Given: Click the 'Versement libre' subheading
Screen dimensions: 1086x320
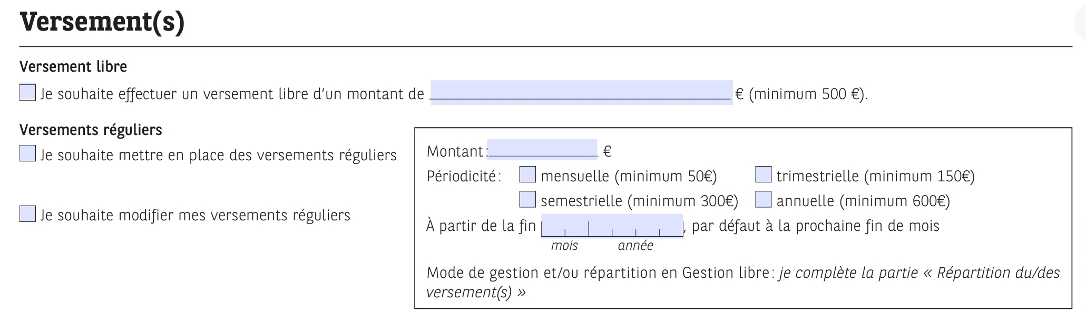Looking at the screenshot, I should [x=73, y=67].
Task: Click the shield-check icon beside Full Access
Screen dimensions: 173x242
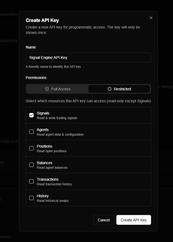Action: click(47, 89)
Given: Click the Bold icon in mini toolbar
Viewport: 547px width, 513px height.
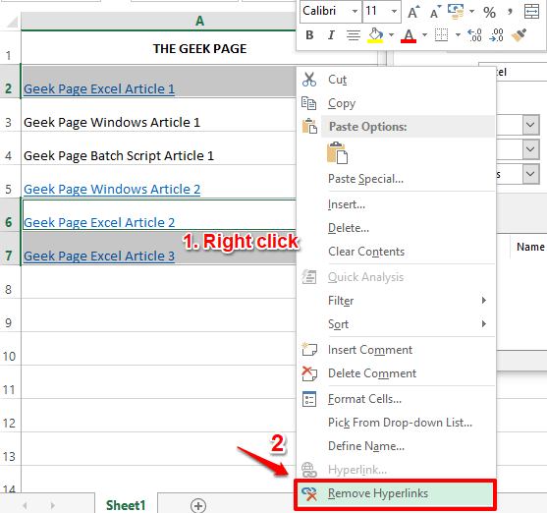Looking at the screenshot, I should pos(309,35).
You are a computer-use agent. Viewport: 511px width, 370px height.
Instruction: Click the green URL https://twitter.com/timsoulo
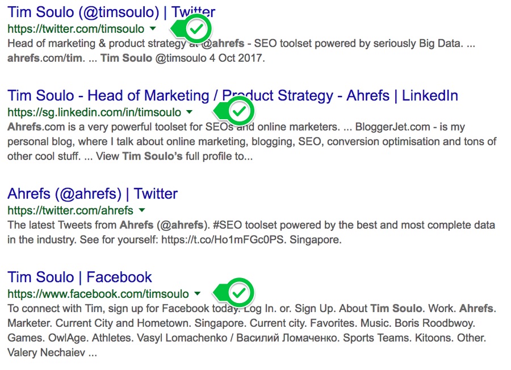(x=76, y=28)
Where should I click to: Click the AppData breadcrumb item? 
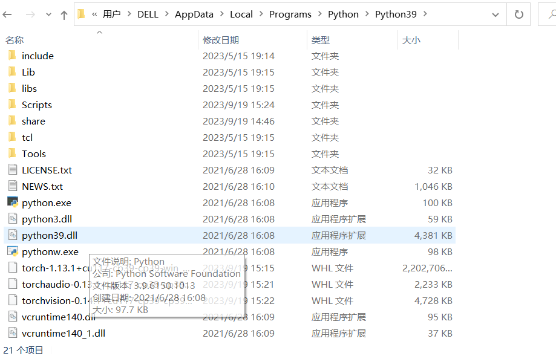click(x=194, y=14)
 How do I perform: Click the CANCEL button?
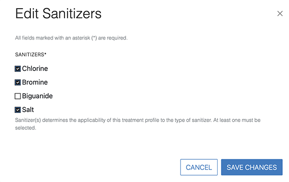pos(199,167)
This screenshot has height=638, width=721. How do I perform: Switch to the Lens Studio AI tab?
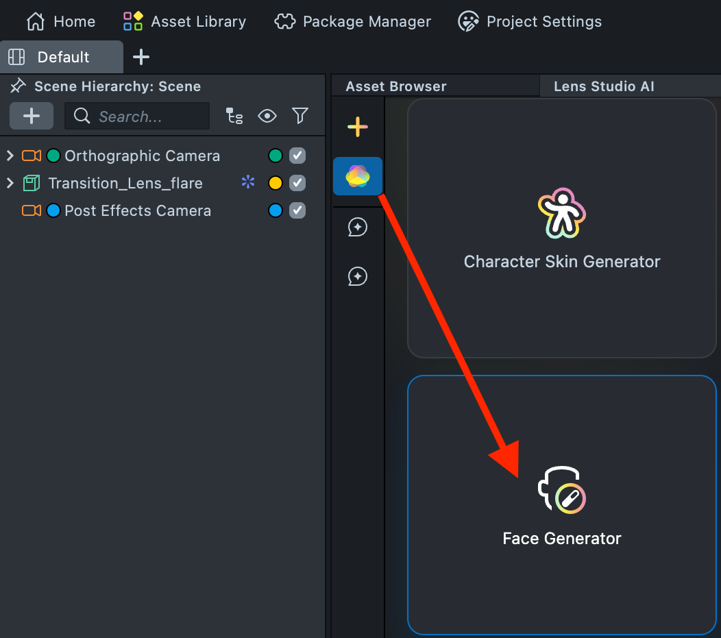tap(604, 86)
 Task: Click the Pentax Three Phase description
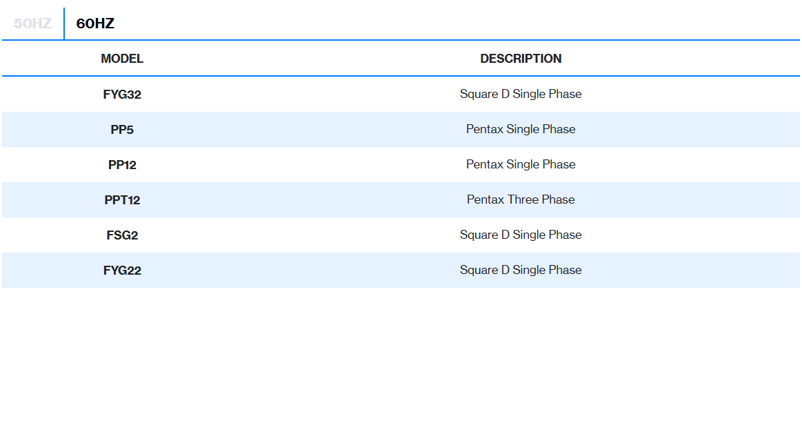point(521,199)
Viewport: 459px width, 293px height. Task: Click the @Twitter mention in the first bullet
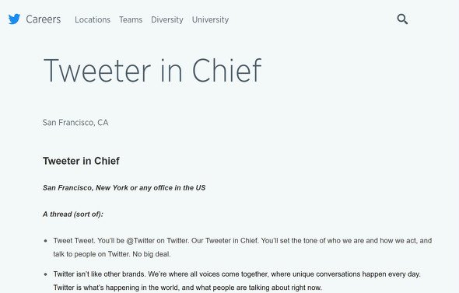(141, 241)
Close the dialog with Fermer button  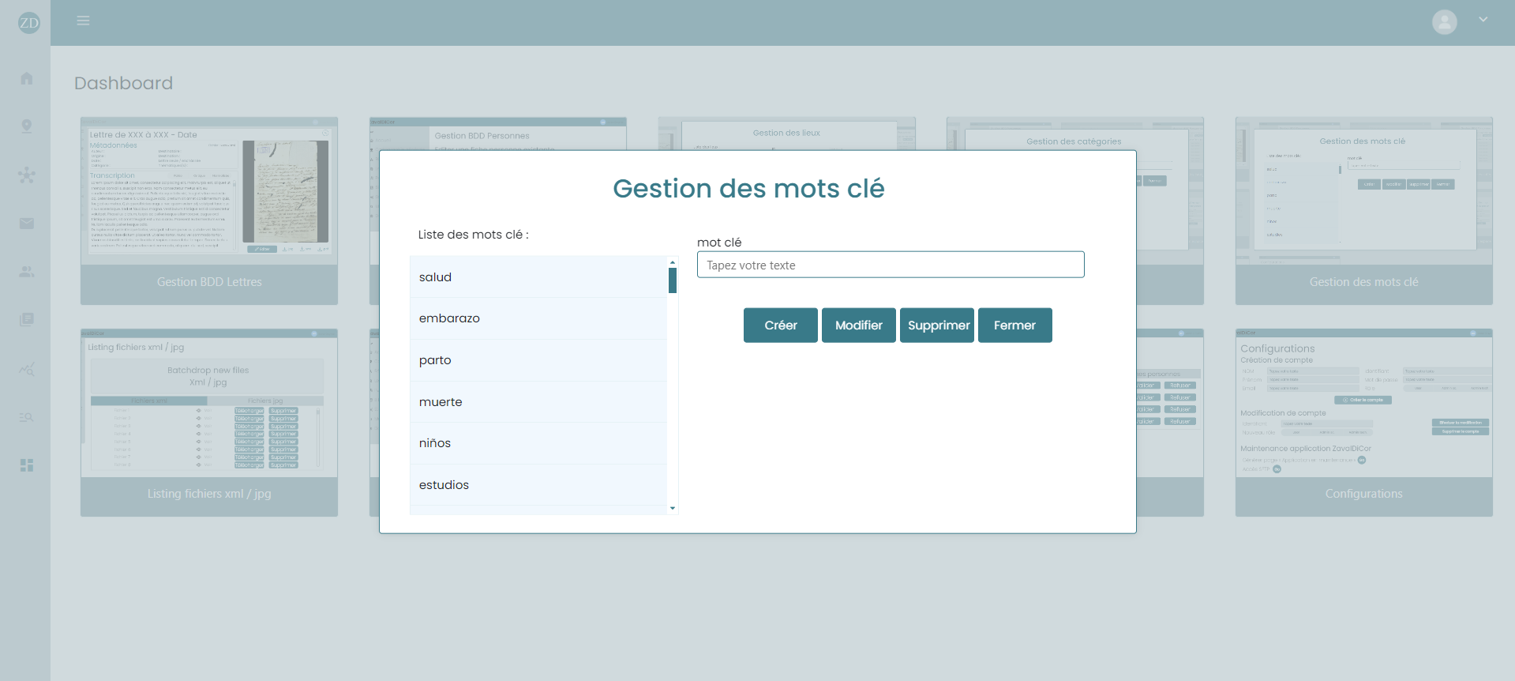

ASSIGNMENT
Starting at the line that contains "Viewport: 459px width, 293px", retype each line through the end of the data exactly, and leave out every picture.

REPLY TO THE TASK
Viewport: 459px width, 293px height. Task: Click the @Twitter mention in the first bullet
(141, 241)
Close the dialog with Fermer button  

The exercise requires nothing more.